In the years leading up to the Civil War, about a dozen or so female slaves were part of a series of gruesome experiments that culminated in a huge advance in gynecology.
They were operated on over and over in a ramshackle shed in Dr. J. Marion Sims’ Alabama backyard. Sims was determined to figure out a way to heal vaginal tears caused by long labors.
He succeeded and became world famous. In addition to his surgical cure—a technique that would spare women worldwide some of the ravaging consequences of giving birth—Sims also invented the speculum and founded a woman’s hospital in New York. For more than a century he was hailed as one of the great humanitarian physicians.
For years, the story of J. Marion Sims focused on his achievements. But lately, his story has been revived without glossing over his journey to prominence, culminating not only in heated discussions.
Yet, however the story is told, the spotlight has always been on Dr. Sims. Harriet A. Washington wrote about him in Medical Apartheid. Her book along with subsequent articles prompted protests that resulted in the removal of a Sims statue that had been on Fifth Avenue in New York City. Deborah Kuhn McGregor wrote about him in From Midwives to Medicine. I also wrote about Sims and his legacy in Get Me Out: A History of Childbirth from the Garden of Eden to the Sperm Bank.
But who are these women? There are no diaries, nothing about what they had to say. We know the names of three of them. Lucy. Betsey. Anarcha. So when we write, they become two-dimensional, lumped together in one group: “The slave women.” To be sure, Washington dug deep to bring a voice to Anarcha Wescott, but so many of the women have remained anonymous because we just don’t have the information.
Now, Charly Evon Simpson, a playwright, has given voice to the voiceless. Her new play, Behind the Sheet, is inspired by the real events allowing her to shift the spotlight from Simms to the slaves.
We meet these young pregnant slaves who endured operations—some of them had up to 30 surgeries. But for the first time we are forced to imagine them in three dimensions, as yearning, bonding, compassionate, jealous, hurting women. Simpson gives these women agency.
Ben Brantley in the New York Times said the production “takes on cumulative power in its steady, clear eyed depiction of a time when it was a given that pain would be borne uncomplainingly by human beings regarded as chattel.”

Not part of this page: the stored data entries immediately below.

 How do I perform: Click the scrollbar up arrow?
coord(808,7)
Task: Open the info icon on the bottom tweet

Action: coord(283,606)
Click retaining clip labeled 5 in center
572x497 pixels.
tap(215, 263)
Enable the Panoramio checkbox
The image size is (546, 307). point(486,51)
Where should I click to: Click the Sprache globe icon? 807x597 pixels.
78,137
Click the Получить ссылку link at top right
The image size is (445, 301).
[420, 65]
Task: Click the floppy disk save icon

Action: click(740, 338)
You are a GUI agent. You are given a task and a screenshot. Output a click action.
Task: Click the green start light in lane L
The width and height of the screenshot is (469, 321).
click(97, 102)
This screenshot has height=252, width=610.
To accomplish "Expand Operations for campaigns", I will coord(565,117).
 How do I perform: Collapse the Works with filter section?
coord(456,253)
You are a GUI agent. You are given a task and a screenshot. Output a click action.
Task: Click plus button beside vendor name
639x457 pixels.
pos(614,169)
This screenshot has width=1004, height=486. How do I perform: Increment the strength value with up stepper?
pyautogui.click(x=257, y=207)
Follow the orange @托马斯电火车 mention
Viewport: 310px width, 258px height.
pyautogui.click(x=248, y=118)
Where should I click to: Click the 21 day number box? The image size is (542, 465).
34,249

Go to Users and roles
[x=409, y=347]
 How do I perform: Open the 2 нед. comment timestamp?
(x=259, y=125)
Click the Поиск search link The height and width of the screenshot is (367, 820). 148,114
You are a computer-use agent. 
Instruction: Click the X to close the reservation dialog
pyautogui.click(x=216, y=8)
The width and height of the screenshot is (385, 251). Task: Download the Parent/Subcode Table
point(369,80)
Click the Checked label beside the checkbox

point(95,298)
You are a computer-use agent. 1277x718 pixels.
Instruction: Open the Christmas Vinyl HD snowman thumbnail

While some of the dialogue is lifted right from J. Marion Sim’s autobiography, Simpson adds a plot twist.
In her play, the doctor is George Barry. We also meet Philomena, his assistant/pregnant mistress/slave. In real life, there was no Philomena. Or rather, there’s no record of Sims having a mistress or impregnating a slave. I found the injected storyline added heft to the play—we see his own mistress suffering and we see happens to her after her child with him causes her to suffer from tears. We see what happens to her after Sims finds his cure and heads north.
Harriet Washington, the Medical Apartheid author, ethicist and historian, applauded the play as a must-see—but, as she wrote in Nature, the Philomena addition “muddies the already murky ethical waters of volition, coercion, sentiment and motivations.”
The night I went, there were audible gasps from the audience. The woman behind me sobbed. I assumed people went for the reason I did. We knew the story and were curious to know how this fictionalized version would come alive on stage. But perhaps this was news to some of them. And that’s a good thing. This is an important chapter in medical history that needs to be debated in wide circles outside of academia.
Simpson, in an interview with Science Friday, said that her goal was not to bring what has been written to the stage but to infuse life to the women, long forgotten. “I’m a black woman and have ancestors who were enslaved,” Simpson said. “I wanted to give them back the humanity that society at the time stripped way.”